# DSL oder Windows-Problem?



## augedrhu (13. November 2008)

Hallo,

nach Provider- und DSL-Wechsel (jetzt 16000 auf Telefonleitung) habe ich ein Problem, dass ich nicht einordnen kann: Nach mehrfachen Exploreraufrufen, Programmen, die selbst Internet-Aufrufe machen, bekomme ich beim Aufruf von Outlook Express die Nachricht "Host nicht gefunden". Beim Neustart von Windows XP ist Outlok wieder problemlos benutzbar.

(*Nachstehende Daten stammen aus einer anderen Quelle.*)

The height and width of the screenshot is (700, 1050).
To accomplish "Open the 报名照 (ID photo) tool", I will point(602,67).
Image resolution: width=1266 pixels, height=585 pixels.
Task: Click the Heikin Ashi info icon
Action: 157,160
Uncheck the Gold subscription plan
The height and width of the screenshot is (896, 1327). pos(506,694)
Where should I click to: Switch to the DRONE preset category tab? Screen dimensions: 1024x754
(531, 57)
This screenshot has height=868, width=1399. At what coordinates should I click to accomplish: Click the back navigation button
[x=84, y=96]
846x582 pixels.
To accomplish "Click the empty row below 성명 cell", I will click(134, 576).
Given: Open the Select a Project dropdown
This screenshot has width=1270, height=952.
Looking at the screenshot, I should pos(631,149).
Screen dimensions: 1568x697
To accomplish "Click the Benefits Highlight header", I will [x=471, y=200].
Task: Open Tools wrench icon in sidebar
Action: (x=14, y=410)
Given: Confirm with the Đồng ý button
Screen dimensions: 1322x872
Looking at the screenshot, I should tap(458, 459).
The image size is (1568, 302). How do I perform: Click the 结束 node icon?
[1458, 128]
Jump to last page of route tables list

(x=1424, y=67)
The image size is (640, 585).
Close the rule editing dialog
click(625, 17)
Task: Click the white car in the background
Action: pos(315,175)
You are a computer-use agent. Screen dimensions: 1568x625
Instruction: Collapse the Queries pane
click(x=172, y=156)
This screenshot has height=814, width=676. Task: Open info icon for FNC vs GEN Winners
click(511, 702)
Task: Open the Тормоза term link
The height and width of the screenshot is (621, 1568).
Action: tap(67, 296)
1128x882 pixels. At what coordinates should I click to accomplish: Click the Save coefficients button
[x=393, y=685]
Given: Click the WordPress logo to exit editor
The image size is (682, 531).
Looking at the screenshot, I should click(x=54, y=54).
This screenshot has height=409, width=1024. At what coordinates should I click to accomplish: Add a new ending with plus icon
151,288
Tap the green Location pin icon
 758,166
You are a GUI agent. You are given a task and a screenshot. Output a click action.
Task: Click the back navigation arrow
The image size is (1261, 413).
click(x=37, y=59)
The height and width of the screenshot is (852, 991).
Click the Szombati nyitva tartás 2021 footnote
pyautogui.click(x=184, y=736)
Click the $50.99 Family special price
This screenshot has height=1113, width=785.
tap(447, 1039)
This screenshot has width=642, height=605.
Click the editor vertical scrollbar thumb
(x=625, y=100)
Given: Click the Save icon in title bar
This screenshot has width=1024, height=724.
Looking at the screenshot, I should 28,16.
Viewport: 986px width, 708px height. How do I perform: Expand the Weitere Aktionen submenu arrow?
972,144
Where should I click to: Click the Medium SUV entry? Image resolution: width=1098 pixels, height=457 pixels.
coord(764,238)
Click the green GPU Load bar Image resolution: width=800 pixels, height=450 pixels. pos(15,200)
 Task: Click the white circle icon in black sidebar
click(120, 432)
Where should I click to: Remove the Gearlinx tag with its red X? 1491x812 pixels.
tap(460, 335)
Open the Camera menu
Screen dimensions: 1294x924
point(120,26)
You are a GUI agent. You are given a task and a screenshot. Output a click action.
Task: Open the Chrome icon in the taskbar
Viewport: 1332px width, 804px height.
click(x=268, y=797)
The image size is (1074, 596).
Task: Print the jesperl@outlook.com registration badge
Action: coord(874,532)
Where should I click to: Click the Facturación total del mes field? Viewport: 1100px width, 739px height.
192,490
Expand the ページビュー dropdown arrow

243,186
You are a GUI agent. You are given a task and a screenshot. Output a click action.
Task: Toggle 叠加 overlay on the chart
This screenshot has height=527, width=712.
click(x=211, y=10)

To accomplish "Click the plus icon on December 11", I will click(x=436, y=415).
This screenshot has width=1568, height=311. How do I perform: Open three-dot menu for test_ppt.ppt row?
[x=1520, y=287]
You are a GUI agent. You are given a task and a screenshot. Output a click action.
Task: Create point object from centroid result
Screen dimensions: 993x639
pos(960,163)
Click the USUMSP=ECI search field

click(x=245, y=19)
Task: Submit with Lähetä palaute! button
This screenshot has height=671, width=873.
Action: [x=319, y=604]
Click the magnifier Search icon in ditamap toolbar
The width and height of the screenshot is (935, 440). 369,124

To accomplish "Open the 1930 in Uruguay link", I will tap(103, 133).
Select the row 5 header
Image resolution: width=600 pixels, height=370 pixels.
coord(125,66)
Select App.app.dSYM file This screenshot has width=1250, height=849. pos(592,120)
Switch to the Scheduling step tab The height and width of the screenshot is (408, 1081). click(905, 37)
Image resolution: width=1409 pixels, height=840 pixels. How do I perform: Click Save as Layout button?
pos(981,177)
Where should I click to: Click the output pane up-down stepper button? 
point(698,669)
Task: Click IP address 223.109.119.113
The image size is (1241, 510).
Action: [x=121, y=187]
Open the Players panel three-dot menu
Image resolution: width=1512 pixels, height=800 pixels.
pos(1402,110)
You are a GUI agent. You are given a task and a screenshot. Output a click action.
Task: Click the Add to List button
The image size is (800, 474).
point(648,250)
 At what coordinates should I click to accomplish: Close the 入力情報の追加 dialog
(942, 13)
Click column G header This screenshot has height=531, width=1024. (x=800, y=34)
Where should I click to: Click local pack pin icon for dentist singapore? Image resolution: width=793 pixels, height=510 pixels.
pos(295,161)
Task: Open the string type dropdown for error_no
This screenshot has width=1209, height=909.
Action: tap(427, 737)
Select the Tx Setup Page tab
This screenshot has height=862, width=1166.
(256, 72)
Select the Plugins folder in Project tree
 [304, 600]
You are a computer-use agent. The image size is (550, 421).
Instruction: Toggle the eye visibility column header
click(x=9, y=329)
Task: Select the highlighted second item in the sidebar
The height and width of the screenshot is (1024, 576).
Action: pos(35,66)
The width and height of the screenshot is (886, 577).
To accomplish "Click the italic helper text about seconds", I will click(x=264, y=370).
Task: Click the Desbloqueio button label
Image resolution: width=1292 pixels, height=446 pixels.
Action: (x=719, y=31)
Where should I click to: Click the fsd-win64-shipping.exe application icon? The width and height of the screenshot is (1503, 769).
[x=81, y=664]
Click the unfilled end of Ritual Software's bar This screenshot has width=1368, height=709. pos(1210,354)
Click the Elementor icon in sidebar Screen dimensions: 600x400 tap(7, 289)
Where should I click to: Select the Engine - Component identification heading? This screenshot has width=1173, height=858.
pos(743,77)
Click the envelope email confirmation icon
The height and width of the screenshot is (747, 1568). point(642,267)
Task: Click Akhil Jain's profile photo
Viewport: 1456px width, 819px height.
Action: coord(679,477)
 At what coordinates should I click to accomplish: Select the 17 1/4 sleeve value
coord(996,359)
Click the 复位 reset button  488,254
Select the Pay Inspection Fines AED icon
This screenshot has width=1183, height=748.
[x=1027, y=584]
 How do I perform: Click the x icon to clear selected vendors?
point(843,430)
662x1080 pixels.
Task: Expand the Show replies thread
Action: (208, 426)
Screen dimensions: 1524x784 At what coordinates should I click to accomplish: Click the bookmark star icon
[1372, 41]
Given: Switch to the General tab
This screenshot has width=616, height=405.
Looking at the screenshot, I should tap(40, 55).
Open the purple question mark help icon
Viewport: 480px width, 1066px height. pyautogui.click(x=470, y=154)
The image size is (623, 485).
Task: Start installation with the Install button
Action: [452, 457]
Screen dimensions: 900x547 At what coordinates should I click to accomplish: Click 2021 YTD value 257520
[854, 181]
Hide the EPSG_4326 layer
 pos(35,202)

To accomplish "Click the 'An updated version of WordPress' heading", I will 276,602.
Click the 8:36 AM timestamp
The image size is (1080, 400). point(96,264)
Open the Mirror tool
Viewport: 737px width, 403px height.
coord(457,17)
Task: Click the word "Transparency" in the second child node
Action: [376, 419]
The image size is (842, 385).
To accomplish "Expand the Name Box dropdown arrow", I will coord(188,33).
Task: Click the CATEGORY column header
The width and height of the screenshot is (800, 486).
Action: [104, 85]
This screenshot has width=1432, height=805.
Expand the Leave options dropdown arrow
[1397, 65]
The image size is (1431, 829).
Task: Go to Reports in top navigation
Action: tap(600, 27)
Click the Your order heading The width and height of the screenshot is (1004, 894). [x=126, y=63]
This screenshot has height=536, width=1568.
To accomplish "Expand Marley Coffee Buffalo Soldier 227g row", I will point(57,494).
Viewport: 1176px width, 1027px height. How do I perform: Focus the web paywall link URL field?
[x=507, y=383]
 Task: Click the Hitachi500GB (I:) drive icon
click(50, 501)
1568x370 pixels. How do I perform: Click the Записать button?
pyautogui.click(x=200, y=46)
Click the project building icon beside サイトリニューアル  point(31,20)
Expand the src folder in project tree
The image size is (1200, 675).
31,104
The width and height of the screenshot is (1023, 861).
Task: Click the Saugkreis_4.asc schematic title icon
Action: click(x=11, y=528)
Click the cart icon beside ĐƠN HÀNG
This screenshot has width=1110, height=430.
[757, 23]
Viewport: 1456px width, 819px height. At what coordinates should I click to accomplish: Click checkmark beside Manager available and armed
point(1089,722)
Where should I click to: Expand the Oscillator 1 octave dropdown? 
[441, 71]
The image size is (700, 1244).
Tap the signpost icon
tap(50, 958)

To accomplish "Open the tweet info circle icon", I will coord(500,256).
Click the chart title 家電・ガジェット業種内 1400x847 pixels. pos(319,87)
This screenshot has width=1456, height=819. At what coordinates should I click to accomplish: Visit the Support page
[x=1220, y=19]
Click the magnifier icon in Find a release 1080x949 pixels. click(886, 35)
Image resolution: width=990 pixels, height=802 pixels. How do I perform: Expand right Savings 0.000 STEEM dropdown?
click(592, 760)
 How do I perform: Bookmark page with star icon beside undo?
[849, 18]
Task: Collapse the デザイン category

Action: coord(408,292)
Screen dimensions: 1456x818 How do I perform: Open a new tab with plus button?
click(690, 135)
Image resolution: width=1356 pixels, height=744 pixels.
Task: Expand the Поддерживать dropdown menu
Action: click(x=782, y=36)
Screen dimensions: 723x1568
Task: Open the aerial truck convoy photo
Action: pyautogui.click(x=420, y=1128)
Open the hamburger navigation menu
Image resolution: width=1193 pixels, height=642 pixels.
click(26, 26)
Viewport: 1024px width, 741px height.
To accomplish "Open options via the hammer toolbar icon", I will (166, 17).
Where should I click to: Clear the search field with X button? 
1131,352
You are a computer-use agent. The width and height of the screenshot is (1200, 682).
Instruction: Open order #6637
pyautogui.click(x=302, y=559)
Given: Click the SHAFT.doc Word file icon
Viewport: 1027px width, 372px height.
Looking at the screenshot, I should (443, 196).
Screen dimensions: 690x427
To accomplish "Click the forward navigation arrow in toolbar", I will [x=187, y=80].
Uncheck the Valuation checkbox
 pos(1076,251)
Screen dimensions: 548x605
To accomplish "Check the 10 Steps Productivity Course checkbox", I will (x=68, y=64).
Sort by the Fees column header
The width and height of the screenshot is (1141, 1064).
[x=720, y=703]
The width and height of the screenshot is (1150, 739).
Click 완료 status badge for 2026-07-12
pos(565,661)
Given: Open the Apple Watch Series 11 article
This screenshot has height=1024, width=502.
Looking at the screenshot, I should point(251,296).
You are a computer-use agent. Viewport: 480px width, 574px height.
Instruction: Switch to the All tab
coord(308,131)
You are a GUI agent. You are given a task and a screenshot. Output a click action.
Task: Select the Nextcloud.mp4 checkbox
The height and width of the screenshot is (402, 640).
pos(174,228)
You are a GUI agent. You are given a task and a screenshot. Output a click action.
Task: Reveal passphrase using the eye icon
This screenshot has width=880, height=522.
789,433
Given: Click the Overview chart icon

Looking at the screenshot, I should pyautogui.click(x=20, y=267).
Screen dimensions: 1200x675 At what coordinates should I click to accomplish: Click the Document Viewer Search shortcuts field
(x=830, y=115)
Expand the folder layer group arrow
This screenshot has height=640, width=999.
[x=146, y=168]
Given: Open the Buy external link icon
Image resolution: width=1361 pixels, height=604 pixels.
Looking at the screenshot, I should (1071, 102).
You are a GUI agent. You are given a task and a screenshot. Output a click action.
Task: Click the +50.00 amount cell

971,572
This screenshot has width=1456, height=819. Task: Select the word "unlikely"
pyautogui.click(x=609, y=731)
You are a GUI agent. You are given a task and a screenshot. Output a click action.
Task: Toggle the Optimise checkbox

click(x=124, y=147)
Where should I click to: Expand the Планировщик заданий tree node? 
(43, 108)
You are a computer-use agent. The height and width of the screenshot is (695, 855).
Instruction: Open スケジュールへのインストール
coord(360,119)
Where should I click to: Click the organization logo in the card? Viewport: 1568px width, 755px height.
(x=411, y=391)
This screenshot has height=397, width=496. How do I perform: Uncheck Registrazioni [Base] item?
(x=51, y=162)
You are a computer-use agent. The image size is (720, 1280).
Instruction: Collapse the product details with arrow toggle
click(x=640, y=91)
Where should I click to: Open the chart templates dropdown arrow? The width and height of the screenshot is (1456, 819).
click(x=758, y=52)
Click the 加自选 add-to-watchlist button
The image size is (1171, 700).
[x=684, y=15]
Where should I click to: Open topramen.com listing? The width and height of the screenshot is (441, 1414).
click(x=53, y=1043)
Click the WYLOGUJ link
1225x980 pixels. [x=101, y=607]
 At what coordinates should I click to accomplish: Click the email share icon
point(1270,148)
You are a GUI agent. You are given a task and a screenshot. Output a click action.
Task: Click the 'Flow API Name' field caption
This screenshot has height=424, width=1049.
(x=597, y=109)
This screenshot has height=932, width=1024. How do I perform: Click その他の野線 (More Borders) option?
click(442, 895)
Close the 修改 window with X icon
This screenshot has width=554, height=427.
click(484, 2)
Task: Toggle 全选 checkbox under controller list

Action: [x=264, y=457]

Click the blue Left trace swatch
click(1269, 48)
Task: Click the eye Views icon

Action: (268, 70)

Das geht auch in umgekehrter Reihenfolge, dass z.B. der InternetExplorer anzeigt "Webseite nicht gefunden", bei Windows-Neustart aber wieder problemlos funktioniert.

Konfiguration: WindowsXP Samsung Router DSL über WLAN.

Weiss jemand Rat?


----------



## airliner (26. Februar 2009)

Hast du denn überhaupt Empfang?

Ich seh das manchmal bei meinem Laptop, da ich mich regelmäßig in verschiedenen WLAN-Netzen bewege, hat mein Laptop ab und an Probleme sich beim ersten Start beim neuen Netz einzuklinken.
Nach einem erneuten Start funktioniert es wunderbar.

Woran das liegt: keine Ahnung


----------